Did Radovan Karadzic have a deal with the Americans? I hope not. I’ve seen, first hand, the devastation of war in the former Yugoslavia.
I remember standing in what had once been a thriving ski resort in the mountains of Bosnia. Only a few years before this area had been full of tourists. Now the hotel was a burnt wreck, the ground at my feet littered with spent shells from AK47s, and looming lonely in the debris was a memorial to the men who had fought and died here just a few short years ago.
I was under strict instructions not to leave the path as the area had been mined.

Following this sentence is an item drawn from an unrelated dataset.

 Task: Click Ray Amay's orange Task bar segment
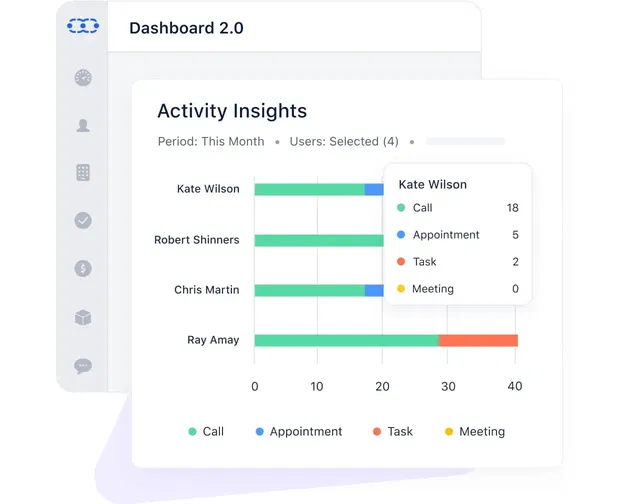[x=478, y=341]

On our journey up here we’d passed at least three separate tanks sitting in the middle of fields – they’d been blown up by mines, their inhabitants killed, their bodies left to rot as no one dared cross the grass to retrieve them.
It’s 1996 a year after the Dayton Peace Agreement and I am in Bosnia reporting on the peacekeeping work of the British Army. I spent a few days in Gornji vakuf which was a town that had been in the front line during some of the fiercest fighting. It was strategically important as it was at the crossroads to central Bosnia. It was socially important as it was home to almost equal numbers of Bosnian Muslims and Croats.
At the height of the war in 1993 the town was divided; Bosnians on one side of the High Street, Croats on the other and snipers on every roof ready to take out anyone that moved near the border between the two areas.
By the time I was there the snipers had gone and there was an uneasy peace as people tried to forget the past and move on. But it’s difficult to do that when all the houses are damaged, the shops are burnt out and wrecked cars litter the streets; a stark reminder of the pain and hate that filled the air only months before.
It was fascinating to see that it was the cafes that were the first to open for business. They served a rough and highly potent drink called Slipovitch (nicknamed “slip in a ditch – because that’s what you’d end up doing if you drank too much of it). The bars were bright and welcoming and fully renovated – no sign of the war left to disturb the customers. Does this say something about where we place our priorities and the human love of alcohol? Or is it because we’re desperate to return to normality after such horrors? Many of these bars became the focus for “business” deals, unofficial agreements and black market trading.
I met some amazing people during that trip to Bosnia – people that inspired me and moved me. I remember one elderly lady who welcomed me into what was left of her home and gave me tea, insisting it was served properly; from a pot, into china cups on a table with a tablecloth. These people had virtually nothing left, they had lived through hell and still they welcomed me and fed and watered me. She told me (through an interpreter) that soon after the war broke out her neighbour had fallen ill. But her neighbour was a Serb and most of the village was Muslim, so no one was willing to help him, even though he was ill and elderly. So she had walked to the nearest hospital which was four hours away to get him medicine. The village ostracised her for helping a Serb. She was lucky that that was all they did. She nursed her neighbour until he died. No one would help her bury him. So she and her sons chopped up their only table to make him a coffin and buried him in his back garden.
I listened in awe to this woman and how she’d found the strength to survive and stand on her own when the village turned against her and war raged around her. We couldn’t speak each other’s language but it didn’t seem to matter. We sat together on her sofa holding hands, talking, not to the interpreter, but to each other through the interpreter, tears streaming down our cheeks as she told her story so full of raw emotion.
I saw many things during my time in Bosnia –some truly inspiring, some truly horrific, but none affected me more than the hour I spent with this lady hearing her story and seeing her house – a house, a home, a family, a life – that had once been quite similar to the one we live in the UK, and yet was now changed forever.
That trip was 13 years ago and I haven’t thought about it for a long time. And that’s a mistake. It’s easy to forget that there was a war on our doorstep. It’s easy to forget the atrocities and focus our attention on newer more newsworthy areas of the world. The former Yugoslavia hasn’t miraculously sorted itself out, there was no group hug, no getting drunk and letting bygones be bygones. Instead there is a fragmented country with a population emotionally and physically scarred, a people living with an anger that hasn’t gone away.
I am not suggesting that we must all remember the conflict in Bosnia in particular. After all what makes it “more (or less) important” than Rwanda or Chechnya or any other country affected by conflict? I am however suggesting that sometimes we should take a minute to remember the conflicts and people affected, we should be thankful that its not us and we should remember what’s important to us. I don’t want to have to live through a war to find out what’s really important to me. And I don’t want to let my prejudices or my bigotry (and we all have both), lead me willingly into conflict. I haven’t experienced war first hand, but I have seen, heard, smelled, touched and been touched by the consequences of conflict – and that’s enough to let me know there is very little that makes a war worthwhile.